Mycoplasma is a respiratory disease caused by Mycoplasma pulmonis, an organism carried by all pet rats and found in wild rats too. All rats carry M. pulmonis, but not all show symptoms. These symptoms can be treated, but M. pulmonis can never be completely eradicated from a rat's respiratory system by medical treatment. Mycoplasma is therefore of enormous concern to rat enthusiasts.
Many factors are involved in triggering or worsening an outbreak of mycoplasma symptoms, and one of these factors is urine odors in the cage. Why should this be the case? What is going on in the rat's respiratory system?

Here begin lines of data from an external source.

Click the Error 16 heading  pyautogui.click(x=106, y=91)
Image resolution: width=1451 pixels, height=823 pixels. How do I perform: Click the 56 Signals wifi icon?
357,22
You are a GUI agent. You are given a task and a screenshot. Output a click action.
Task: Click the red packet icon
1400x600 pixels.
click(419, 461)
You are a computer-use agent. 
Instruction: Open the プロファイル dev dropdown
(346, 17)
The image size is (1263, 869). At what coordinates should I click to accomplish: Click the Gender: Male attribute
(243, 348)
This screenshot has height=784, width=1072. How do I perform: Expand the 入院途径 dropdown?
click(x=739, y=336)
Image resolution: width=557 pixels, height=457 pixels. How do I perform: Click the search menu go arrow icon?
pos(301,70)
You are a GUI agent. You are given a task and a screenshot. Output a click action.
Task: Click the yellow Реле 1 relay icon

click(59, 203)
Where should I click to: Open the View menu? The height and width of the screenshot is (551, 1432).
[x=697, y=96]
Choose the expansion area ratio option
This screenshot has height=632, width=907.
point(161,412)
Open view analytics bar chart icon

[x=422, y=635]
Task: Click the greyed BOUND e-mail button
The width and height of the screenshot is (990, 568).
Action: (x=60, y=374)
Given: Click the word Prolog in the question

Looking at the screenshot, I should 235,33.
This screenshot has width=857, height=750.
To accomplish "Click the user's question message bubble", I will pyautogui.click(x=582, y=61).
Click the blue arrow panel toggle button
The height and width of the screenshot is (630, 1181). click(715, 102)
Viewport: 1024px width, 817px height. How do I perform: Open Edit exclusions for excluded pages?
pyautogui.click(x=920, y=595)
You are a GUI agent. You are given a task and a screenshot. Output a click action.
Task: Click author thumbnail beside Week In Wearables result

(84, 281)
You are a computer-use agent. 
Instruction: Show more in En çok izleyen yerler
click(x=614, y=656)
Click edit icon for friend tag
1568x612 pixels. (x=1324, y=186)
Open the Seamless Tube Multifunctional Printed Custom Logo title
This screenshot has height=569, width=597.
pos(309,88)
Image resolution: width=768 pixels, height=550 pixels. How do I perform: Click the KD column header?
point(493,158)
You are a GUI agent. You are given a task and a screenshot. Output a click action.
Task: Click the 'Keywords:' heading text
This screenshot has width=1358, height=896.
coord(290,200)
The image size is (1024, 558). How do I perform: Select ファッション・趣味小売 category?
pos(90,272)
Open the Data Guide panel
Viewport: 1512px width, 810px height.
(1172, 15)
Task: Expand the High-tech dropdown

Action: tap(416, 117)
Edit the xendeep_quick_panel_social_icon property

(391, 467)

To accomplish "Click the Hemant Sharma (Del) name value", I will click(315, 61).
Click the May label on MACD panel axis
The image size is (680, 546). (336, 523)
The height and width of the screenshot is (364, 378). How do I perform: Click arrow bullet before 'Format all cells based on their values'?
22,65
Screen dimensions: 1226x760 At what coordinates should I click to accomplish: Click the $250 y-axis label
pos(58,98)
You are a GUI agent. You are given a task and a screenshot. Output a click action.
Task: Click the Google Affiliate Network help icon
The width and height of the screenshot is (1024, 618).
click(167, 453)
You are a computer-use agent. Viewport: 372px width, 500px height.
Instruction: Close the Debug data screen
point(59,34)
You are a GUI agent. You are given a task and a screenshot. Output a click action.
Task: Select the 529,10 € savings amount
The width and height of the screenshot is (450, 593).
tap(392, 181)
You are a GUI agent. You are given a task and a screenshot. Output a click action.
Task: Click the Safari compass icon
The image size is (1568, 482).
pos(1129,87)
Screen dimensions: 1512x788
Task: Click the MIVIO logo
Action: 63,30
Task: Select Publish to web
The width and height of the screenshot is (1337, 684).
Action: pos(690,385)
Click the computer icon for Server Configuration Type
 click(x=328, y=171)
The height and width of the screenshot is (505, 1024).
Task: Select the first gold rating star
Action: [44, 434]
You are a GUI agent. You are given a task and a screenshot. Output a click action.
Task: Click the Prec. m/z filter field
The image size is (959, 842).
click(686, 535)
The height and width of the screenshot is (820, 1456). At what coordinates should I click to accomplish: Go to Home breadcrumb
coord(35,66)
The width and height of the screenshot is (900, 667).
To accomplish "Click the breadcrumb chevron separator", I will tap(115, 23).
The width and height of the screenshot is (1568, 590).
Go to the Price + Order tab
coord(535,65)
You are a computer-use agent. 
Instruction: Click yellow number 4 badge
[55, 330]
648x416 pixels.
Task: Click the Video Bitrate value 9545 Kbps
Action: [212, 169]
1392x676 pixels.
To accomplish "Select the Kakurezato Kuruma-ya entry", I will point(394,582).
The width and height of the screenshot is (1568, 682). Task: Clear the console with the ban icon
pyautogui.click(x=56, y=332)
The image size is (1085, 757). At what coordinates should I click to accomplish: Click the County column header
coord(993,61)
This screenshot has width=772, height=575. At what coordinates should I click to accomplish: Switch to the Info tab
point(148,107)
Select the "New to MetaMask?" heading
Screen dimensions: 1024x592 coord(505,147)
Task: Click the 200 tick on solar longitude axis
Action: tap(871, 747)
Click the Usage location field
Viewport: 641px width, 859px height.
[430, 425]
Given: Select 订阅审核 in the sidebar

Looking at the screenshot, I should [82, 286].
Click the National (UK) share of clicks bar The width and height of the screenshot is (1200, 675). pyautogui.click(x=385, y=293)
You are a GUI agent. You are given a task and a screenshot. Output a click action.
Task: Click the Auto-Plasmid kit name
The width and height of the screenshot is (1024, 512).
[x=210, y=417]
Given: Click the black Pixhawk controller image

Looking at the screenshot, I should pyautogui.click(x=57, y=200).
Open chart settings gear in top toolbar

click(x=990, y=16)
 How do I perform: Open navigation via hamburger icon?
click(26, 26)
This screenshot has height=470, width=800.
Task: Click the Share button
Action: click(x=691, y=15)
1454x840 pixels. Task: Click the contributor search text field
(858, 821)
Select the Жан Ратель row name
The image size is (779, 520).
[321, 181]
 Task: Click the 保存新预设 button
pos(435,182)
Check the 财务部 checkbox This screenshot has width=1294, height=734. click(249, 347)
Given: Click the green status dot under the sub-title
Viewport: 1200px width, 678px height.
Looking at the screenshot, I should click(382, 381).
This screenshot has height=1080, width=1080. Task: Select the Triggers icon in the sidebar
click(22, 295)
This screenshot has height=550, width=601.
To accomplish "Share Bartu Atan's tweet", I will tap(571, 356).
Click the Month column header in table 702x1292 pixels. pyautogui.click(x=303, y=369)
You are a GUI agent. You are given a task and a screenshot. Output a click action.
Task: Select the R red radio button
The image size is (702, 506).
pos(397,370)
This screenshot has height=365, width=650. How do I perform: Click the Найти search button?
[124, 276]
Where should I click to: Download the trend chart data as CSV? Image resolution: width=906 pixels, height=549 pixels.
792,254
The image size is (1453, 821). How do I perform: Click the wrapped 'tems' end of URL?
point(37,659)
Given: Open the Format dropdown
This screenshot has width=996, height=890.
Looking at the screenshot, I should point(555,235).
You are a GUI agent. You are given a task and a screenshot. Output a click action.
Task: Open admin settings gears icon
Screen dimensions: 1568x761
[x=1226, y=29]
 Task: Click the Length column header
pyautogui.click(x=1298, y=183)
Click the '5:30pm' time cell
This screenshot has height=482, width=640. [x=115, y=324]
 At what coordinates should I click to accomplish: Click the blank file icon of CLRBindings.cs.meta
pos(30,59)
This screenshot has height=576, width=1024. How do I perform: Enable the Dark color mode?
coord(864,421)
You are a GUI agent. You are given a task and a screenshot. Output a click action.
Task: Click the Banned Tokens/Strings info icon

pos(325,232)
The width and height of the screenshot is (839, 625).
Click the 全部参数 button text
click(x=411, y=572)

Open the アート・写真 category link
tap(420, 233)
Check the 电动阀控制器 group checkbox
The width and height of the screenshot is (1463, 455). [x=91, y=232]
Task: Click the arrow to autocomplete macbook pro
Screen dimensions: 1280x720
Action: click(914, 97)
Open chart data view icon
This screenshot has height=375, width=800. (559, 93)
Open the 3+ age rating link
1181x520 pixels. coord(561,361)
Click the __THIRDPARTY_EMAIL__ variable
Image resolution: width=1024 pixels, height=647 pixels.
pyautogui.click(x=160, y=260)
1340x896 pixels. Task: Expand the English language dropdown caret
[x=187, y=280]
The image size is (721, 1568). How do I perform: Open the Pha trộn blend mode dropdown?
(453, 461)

Broderson et al. (1976) conducted an experiment to examine what is going on in the rat's respiratory system when rats are exposed to mycoplasma and urine odors. The authors took young adult pathogen-free rats (pathogen free means they don't carry bacteria or fungi), and divided them into several groups. The experiments lasted about 6 weeks.
Natural ammonia and mycoplasma (Experiment 1)
All rats, whether they were exposed to ammonia or not, showed mycoplasma symptoms starting at 10 days after inoculation (snuffling, head shaking). A few rats in the dirty cage groups had labored breathing and panting after 14 days.
All rats had damaged lungs, but the dirty-cage rats' lungs were more damaged than the clean-cage rats' lungs. Specifically, rats in both groups had partial or complete collapse of the lungs (atelectasis), and fluid in the lungs (consolidation). However, lung lesions were observed in more of the dirty-cage rats than the clean-cage rats, and some of the the dirty-cage rats' lungs were dilated and distorted (bronchiectasis), while the clean-cage rats' lungs were not.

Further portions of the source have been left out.